GUERNSEY – While many businesses are closing down, there are still employees out on the front lines, continuing to service our communities, includingpostal workers, gas station attendants, Workforce specialists, and grocers.
Super Foods is one business that has remained open and inundated with the task of opening themselves up to the virus while maintaining service and supplies for their local customers.
Super Foods employee Kathy Orr addressed the question of whether there has been a directive to close the store.
“They have not said anything about closing the store,” Orr said. “My husband actually works for one of the law enforcements here and brought a paper home and so far we’re exempt; grocery stores and the places where people really need to survive with. That’s what I’ve been told so far.”
Because of the crowds and the uncertainty of the path and future course of the virus, the stress levels have been rising all over the nation.

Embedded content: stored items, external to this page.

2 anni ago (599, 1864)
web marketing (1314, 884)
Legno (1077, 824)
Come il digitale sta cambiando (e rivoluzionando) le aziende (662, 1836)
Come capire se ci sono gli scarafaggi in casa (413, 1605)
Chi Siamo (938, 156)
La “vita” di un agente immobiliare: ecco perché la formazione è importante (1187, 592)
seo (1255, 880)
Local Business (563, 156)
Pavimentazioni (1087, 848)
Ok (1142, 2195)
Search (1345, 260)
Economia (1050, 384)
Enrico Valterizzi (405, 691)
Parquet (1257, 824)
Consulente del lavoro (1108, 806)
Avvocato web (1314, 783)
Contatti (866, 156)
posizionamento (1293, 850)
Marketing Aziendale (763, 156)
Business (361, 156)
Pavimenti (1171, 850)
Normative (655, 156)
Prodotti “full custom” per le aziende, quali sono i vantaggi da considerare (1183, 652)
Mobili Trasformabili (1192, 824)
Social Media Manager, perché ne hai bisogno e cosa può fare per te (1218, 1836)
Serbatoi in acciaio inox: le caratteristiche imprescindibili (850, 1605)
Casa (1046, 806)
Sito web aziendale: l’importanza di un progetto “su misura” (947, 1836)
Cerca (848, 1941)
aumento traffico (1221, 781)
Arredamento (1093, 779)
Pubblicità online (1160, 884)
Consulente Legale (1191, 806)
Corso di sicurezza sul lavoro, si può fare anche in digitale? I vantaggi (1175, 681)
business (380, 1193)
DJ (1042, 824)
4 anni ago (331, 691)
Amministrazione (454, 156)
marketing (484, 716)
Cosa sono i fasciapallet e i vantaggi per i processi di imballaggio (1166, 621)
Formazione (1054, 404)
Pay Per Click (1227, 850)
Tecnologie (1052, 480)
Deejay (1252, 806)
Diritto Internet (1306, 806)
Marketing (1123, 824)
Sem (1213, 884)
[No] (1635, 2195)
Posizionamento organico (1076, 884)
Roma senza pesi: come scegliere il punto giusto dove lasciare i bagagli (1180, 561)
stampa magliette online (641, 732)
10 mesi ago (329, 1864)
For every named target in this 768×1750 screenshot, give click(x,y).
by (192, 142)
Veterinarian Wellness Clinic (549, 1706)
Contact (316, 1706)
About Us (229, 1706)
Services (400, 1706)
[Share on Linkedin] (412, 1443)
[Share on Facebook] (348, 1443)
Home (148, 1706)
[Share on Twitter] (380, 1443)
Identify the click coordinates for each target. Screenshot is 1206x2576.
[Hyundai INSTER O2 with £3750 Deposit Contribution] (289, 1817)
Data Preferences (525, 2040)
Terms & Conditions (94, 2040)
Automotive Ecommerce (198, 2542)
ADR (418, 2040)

“It’s been very busy and very stressful,” Orr said. “Keeping up with things has been a challenge, but our community actually sticks together. Most of them have been pretty reasonable and understand.”
Toilet paper, hand sanitizer, eggs and bread are the most popular items to be stored and hoarded right now all over the country and the same rings true at Super Foods. Suppliers to the grocery chains are trying to keep up and are under rules and boundaries as to how much can be delivered. Generally there are more allotments to bigger cities.
“It hasn’t been too bad, although we have been allotted a certain amount that we can order, and maybe we get it and maybe we don’t Orr said. The bread guy was here the other day and they shorted his truck 500 items.”
There have been areas of panic throughout the nation and tensions can run high and even violence breaks out in some areas. Grocery stores are being blamed also in some areas for not stocking shelves with enough goods, but in all cases, the stores are not the ones to blame. The focus must be switched to the suppliers and those dictating their operations.
Milk is one item that stores have been finding a hard time keeping on the shelves. Jodi Bohnen from Thrifty Foods in Wheatland said they have a special relationship with their dairy supplier, and have been working feverishly to keep the supply so that it meets the demand.
Orr commented on the milk issue saying, “We just got a shipment in today and it will probably be gone tonight.”
The immediate fear from the public is mandatory quarantine and the closing of grocery stores. Many grocers, however have already addressed this potential problem as many are already formulating plans for curb-side delivery.
“As long as they don’t demand us to close, we’ll be open,” Orr said.
Although most of the customer base from Super Foods have been calm and are weathering the storm, Orr said some are scared and stressed and some are panicking.
“They come in and see that there’s no milk or eggs or flour and they’re stressed over that,” she said.
As most people who have been born and lived all their lives in America, the comments come rolling in saying they have never experienced this before. Some are old enough to remember the blackouts, the rationing and the curfews during World War II, but never has anyone seen things globally to this degree.
“I have lived in Guernsey my whole life,” Orr said, “and I’m goin’ on 50 years and I’ve never seen the craziness we are seeing right now.”
As for advice from a local grocer who puts their life on the line each day for their customers, Orr consoles by saying, “Relax, we’re going to make it though it. And remember to sanitize and wash your hands.”
Although this virus has been brutal and is no respecter of persons, the community of Guernsey has seen a great show of unity, caring and strength of character in this pandemic. Including especially those such as Super Foods employees who try to keep people calm and who are doing their best to keep their shelves stocked.